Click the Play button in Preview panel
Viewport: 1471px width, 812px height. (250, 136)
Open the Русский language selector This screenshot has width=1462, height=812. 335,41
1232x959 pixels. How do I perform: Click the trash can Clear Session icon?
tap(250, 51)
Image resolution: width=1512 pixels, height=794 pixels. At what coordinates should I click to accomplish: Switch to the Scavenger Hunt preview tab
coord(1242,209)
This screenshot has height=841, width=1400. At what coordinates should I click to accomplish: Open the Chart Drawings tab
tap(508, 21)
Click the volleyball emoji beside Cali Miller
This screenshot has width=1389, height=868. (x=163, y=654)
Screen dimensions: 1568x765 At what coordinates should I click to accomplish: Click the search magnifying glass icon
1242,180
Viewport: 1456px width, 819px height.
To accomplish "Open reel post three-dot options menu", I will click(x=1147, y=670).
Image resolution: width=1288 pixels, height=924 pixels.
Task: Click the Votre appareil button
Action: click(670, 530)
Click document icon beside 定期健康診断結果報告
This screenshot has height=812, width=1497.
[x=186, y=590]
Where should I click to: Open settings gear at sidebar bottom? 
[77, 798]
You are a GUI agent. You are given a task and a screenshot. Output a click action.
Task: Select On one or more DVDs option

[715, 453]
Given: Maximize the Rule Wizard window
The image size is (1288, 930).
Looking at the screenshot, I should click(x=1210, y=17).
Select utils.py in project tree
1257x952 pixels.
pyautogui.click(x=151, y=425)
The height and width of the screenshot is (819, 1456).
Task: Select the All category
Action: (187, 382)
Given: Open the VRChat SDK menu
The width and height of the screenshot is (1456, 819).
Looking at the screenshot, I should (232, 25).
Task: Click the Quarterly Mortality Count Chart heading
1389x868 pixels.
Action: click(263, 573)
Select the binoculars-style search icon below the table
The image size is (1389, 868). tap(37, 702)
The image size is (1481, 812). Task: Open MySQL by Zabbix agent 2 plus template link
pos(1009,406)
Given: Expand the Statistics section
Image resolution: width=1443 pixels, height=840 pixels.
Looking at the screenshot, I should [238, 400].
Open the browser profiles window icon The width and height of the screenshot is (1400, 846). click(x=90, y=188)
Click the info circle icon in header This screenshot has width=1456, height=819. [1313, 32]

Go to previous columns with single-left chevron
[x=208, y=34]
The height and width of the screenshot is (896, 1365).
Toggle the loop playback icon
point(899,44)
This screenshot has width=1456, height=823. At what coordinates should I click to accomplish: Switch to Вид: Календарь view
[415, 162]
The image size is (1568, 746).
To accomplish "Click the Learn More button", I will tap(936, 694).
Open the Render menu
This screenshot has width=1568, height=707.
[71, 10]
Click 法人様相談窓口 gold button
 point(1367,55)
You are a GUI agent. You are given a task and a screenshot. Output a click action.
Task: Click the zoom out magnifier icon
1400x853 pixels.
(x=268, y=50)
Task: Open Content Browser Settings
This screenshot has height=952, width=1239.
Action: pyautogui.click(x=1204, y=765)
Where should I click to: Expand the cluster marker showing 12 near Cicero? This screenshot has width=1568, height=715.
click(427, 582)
============================================================
Task statement >> Give an exact copy of the lines above from the line with "Given: Open the VRChat SDK menu" up to and including the line with "Given: Expand the Statistics section", and leave everything else out.

Your solution >>
Given: Open the VRChat SDK menu
The width and height of the screenshot is (1456, 819).
Looking at the screenshot, I should (232, 25).
Task: Click the Quarterly Mortality Count Chart heading
1389x868 pixels.
Action: click(263, 573)
Select the binoculars-style search icon below the table
The image size is (1389, 868). tap(37, 702)
The image size is (1481, 812). Task: Open MySQL by Zabbix agent 2 plus template link
pos(1009,406)
Given: Expand the Statistics section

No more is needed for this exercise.